TASK STATEMENT
Please answer these questions about the blog post below, one answer per line:
(a) On what date was the post published?
(b) What Twitter handle does it give for Bill Ferriter?
(c) What does it say educators are so hard-pressed to find?

PASSAGE PROVIDED
BEGIN
Monday, May 25, 2015

Stop Pretending

I recently read a post by Bill Ferriter (Twitter handle is @plugusin) titled: "Here's What We Have to Stop Pretending." In this post, Mr. Ferriter does a great job of mentioning that we need to stop many unproductive truths in education if we want to see our profession improve. After some thought, actually several days of thinking, I have one area that as educators we need to stop pretending works. In my opinion, this is one of the biggest mistakes I see repeated throughout the country. Will stopping this cure all of our ails? No, but it is a start....

We need to stop pretending that we can copy and paste a success from one district and plop it into another. We seem to be so hard-pressed to find the "miracle cure" in education, that we are willing to just blindly copy whatever program a district/school/classroom has and mirror it in our own. We want success so badly that we assume this successful program can be copy and pasted into our own?
END
STORED DATA
BEGIN
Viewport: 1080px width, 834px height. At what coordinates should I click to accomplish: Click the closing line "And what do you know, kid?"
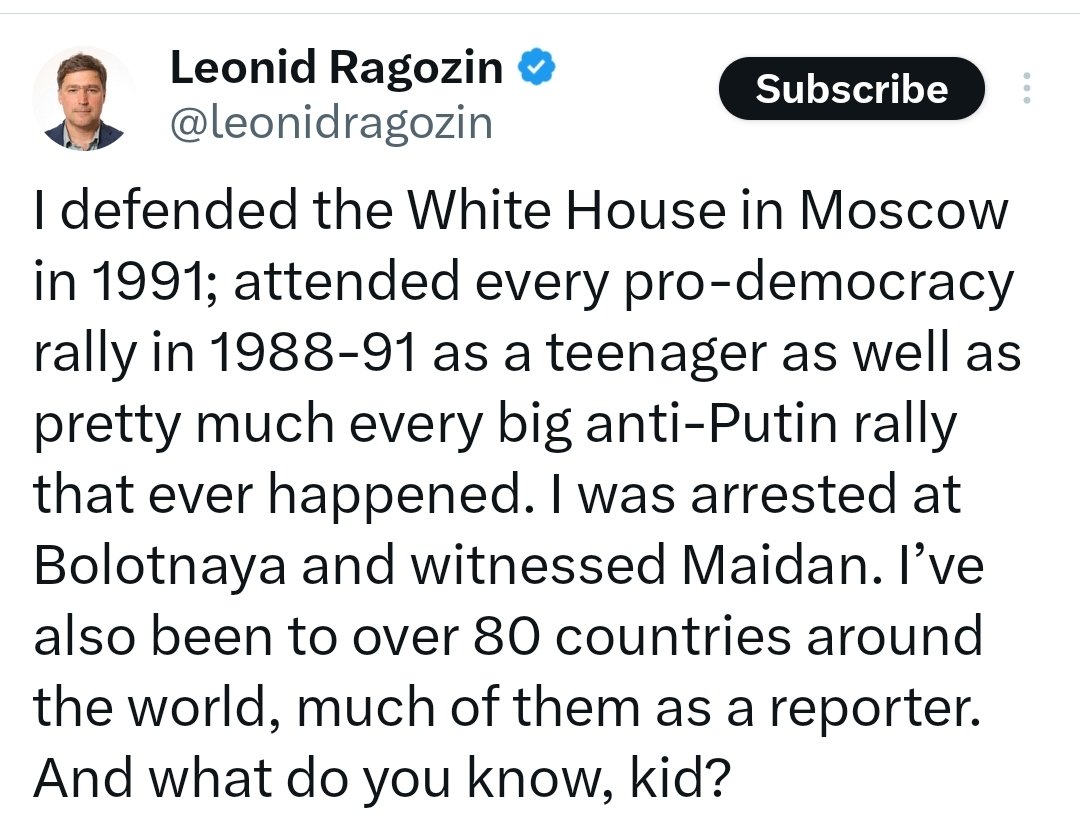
END
ANSWER FOR THIS EXERCISE
(a) Monday, May 25, 2015
(b) @plugusin
(c) The "miracle cure" in education